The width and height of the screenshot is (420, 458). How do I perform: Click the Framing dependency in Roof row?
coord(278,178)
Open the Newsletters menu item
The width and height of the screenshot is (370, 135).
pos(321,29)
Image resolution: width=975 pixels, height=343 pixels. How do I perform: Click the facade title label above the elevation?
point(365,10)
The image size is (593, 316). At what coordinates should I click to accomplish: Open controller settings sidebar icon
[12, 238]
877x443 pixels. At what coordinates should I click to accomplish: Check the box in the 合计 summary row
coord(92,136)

★ ★ ★

Copy out exactly the lines that begin at the one with "The width and height of the screenshot is (370, 135)." and end at the close of the material above; nothing else belongs in the answer.

▶ [RESPONSE]:
The width and height of the screenshot is (370, 135).
pos(321,29)
Image resolution: width=975 pixels, height=343 pixels. How do I perform: Click the facade title label above the elevation?
point(365,10)
The image size is (593, 316). At what coordinates should I click to accomplish: Open controller settings sidebar icon
[12, 238]
877x443 pixels. At what coordinates should I click to accomplish: Check the box in the 合计 summary row
coord(92,136)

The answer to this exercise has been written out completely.